A colleague of mine was thinking of selling his X100, so I decided to borrow the camera off him for a few days just to see how it was and what the big deal was.
The first thing I noticed is how small the camera actually is. I always thought it was bigger, obviously it's not, perfect for travelling.
Personally, i'm a 50mm kinda guy and 9 times out of 10 it's my go to lens, you could call it my desert island lens - if there was such a thing.. I've never shot exclusively at 35mm, the first thing I noticed was the lack of isolation you can achieve with a 35mm. Yes, you can isolate the subject, but you need to be a LOT closer to your subject, you lose the almost short telephoto effect of a 50mm wide open.
I'll be honest, I struggled to shoot the X100 for the first few days, i'd shoot and shoot with it but never get any shots I was completely happy with. A lot of the photos I was getting looked almost like snap shots, regular boring photos that anyone could get. It took me a while to get used to the 35mm field of view, it just required me to get a little closer than what i'm used to, not much, about a step closer.
My first real outing with the X100 was at the Nan Tien temple, it was a chance for me to take just one camera, one lens and see what I could come up with, if anything at all. Naturally for a lot of people, the wide angle lens is the go to lens for landscape and architecture, you can fit everything in without having to move. The X100 does not let you do that - at all. If you want to fit more in, you move back, if you can't move back, you try and make it work.
The idea of a camera that makes things harder for a photographer is quite absurd, however it did force me to work a little harder for my shots. The results.. I was pleased with, but of the few hundred photos I took, there were only 10 or so I actually liked.
After my first outing with the X100, I hated it, absolutely hated it, the shutter speed goes in full stops and you need to turn the wheel to get 1/3rd stops, you can't shoot past 1/1000th at f2 in aperture priority mode, so you need to use the built in ND filter, the AF is slow, if you get too close to your subject you need to change to macro mode, the list goes on.
After my first, not so pleasant experience with the camera, I put it away and didn't use it for a few days. For days it just sat there while I cursed at it for being such a crap and hard to use camera, however something about it made me want to take more photos with it.
Wanting to give the camera another chance, I started taking it to work with me, I figured it would be the perfect camera to capture spontaneous, non work related photos when on the go without having to use my large and heavy work kit or my iPhone.

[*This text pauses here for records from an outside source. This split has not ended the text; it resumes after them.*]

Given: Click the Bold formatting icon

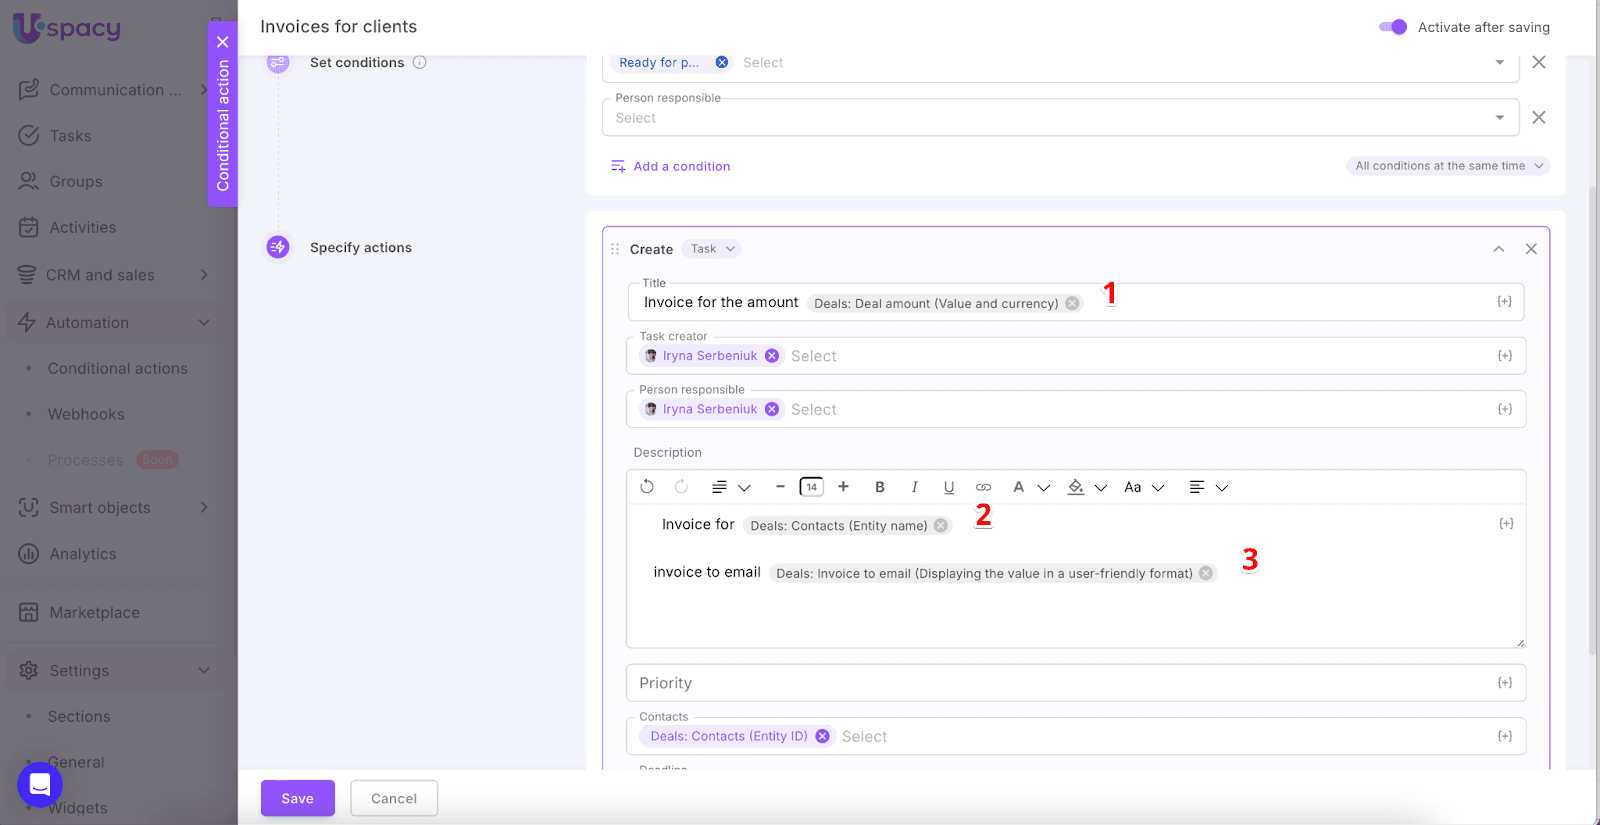Looking at the screenshot, I should (880, 487).
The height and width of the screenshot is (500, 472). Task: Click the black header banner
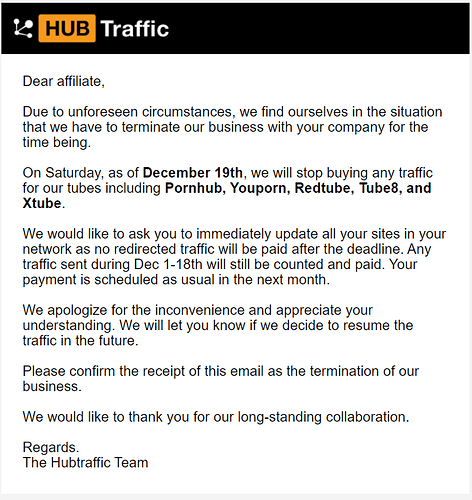coord(235,28)
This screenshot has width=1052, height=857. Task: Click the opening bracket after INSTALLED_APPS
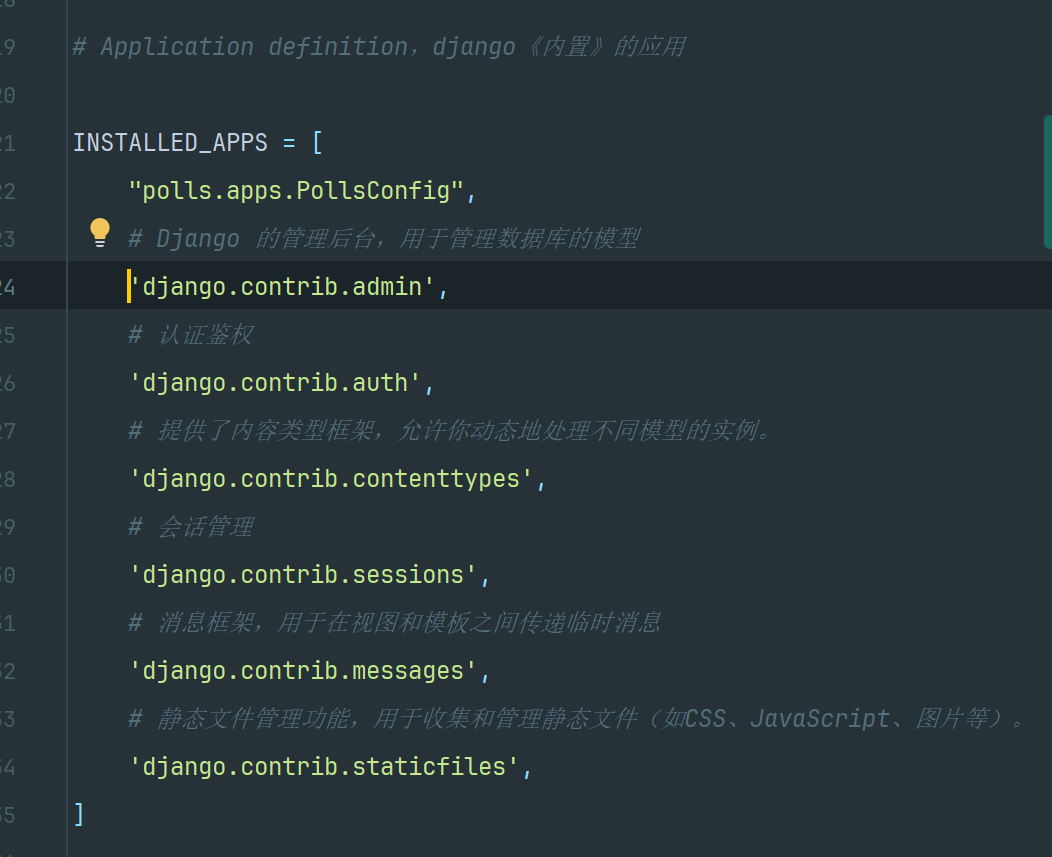[x=317, y=143]
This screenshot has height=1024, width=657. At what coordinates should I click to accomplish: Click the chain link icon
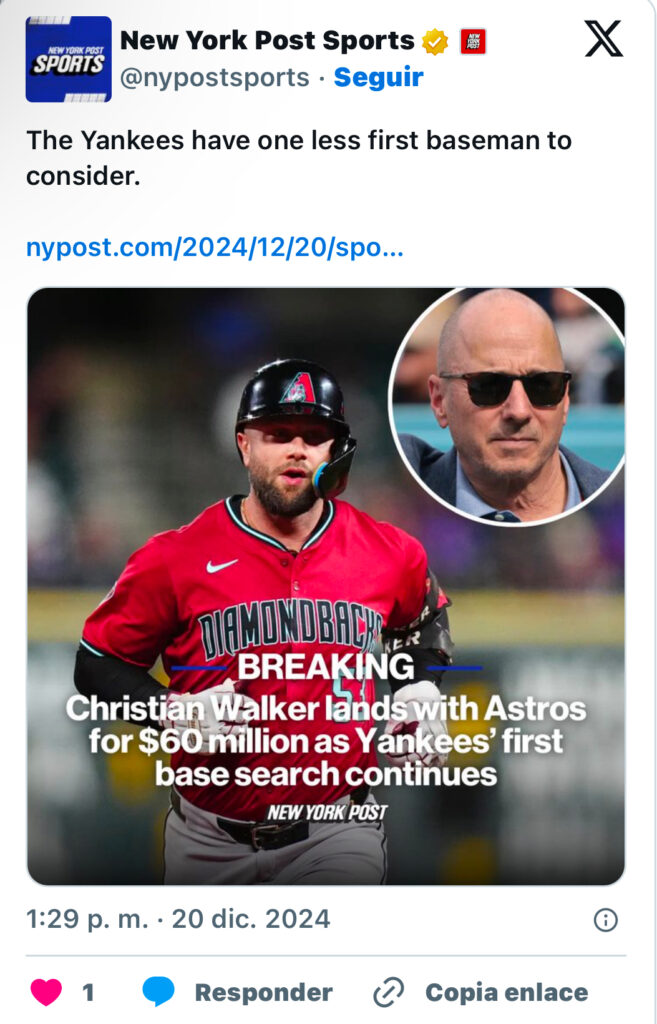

The more I used it, the more I liked it. It's hard to know exactly what it is, I mean, the camera is so quirky and flawed in so many ways, but it's so good and right in so many ways too. It took me about 5 days but I finally started to embrace the camera. I understood the limitations of this little silver box and as long as I stayed within those limitations the camera would perform fantastically.
There's something truly liberating and enjoyable about not having to worry about gear. I am a Nex shooter and I do love the Nex - now alpha series of cameras, however the lack of firmware updates, horrible out of camera colours and lack of lenses had left me a little despondent with Sony and my future as a Nex shooter.
I bought the Nex as my portable camera kit, a camera that gave me DSLR quality in a tiny camera. It was an almost perfect system, small and light, interchangeable lenses, what's not to like? The problem with the Nex system is that it made me want to always buy more things for it, more lenses, more add ons for it. One of my lenses wasn't wide enough, so I bought a wide, I wanted a 50mm equivalent so I bought another lens, I wanted a zoom lens, so I bought one of them too. I wanted a camera system that could do what my full frame camera system could do, I wanted lenses equivalent to my full frame kit because I was comfortable with it.
But when using the X100, it all changed. Like someone had flicked on the lights for the first time, it finally made sense to me. Why do I want a camera system to replicate the camera system I already have? Sure it's smaller and more portable, but when you start buying more lenses, more add ons more accessories for your system, it's not very small anymore when you take it all with you travelling. The X100 is just a camera with a lens. That's all. I looked at the Fuji X series of cameras but honestly, if I bought one of the interchangeable lens systems i'd be spending more money buying more lenses and i'd be back to where I started, that is, spending more time worrying about gear rather than just shooting and making pictures.
By this stage, my mild fondness of the X100 became a a huge crush, it made beautiful images, it made me a better photographer - compositionally as it forced me to move and I stopped worrying about buying more gear because frankly, there's not too much you can add on to the X100, except for grips and buttons etc, but they don't count.
My huge crush became love when I started using that beautiful leaf shutter for off camera flash.
I love my flashes. That's all I have to say about that. Off camera flash is one thing that the NEX system could never give me, the X100 does it all - and then some. To be able to overpower the sun and shoot at 1/1000th + at f2, it was true love.
This little silver and black box, the same silver and black box that I cursed at the week before had slowly crawled its way into my heart and found a very special spot in there. This camera I despised, hated, LOATHED had somehow made me love it, despite it's highly irritable quirks and down falls, however, after my 2 weeks with it, I was sold.